Poliphemo 2016 Taurasi docg

Andiamo allora all’ultimo suo Taurasi ufficiale, quello con la fascetta. Le 1250 bottiglie sono uscite centellinate dalla cantina, l’annata pine e solare esplode in tutta la sua potenza. Mi viene in mente un paragone che ho fatto spesso con i rossi di Luigi, che ricordano al tempo stesso la potenza e l’agilità di Cassius Clay. Note di camino. Immortale.

Purosangue 2014 Taurasi Riserva docg

Interrompiamo il sequel dei Poliphemo con l’intrusione di quello è da più parti è stato considerato il vino più buono ed emozionante mai fatto da Luigi Tecce. Figlio di una annata considerata minore, questa circostanza ha incrociato bene la sensibilità manuale sulla frutta che il nostro viticultore ha letteralmente nel sangue e l’uva è arrivata semplicemente perfetta. Il vino ha sostato un anno in più del necessario e si presenta al naso ancora con frutta croccante, note ematiche, di sottobosco, funghi, fumé, cenere, scorza di arancio. Al palato a dieci anni dalla vendemmia è agile e scattante. Imperdibile.

Poliphemo 2011 Taurasi DOCG

Scendiamo verso un’altra annata calda, che nelle zone fredde come l’Irpinia ha dato non poche soddisfazioni. Ogni annata ha la sua storia, ed eccoci allora con 6500 bottiglie, un rosso in splendida forma, esuberante, composto, capace di fondere benissimo il frutto e il legno, sempre usato in maniera magistrale, come le pinne per un nuotatore. Magico

Poliphemo. 2010 Taurasi DOCG

Scaliamo di un anno e la differenza di annata di sente, siamo all’opposto del precedente, le bottiglie prodotte sono 4800 più cento magnum. Il sorso è più veloce, molto fresco, la frutta si fonde a sentori di tabacco, spezie, humus, ha davvero ancora tanto da spendere nei prossimi anni.

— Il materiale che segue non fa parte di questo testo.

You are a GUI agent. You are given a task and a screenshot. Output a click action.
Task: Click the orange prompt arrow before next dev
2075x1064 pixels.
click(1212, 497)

Poliphemo 2006 Taurasi DOCG

Tecce si ricorda perfettamente dei miei gusti, sa bene che quest’annata generò enorme entusiasmo da parte mia e devo dire, modestia a parte, che non mi sbagliavo. A distanza di anni questo capolavoro si mantiene intatto, sfida il tempo come un dolmen in una posizione di assoluto equilibro fra legno e frutto, alcool e tannini, il tutto sostenuto da una straordinaria energia e una conclusione praticamente infinita.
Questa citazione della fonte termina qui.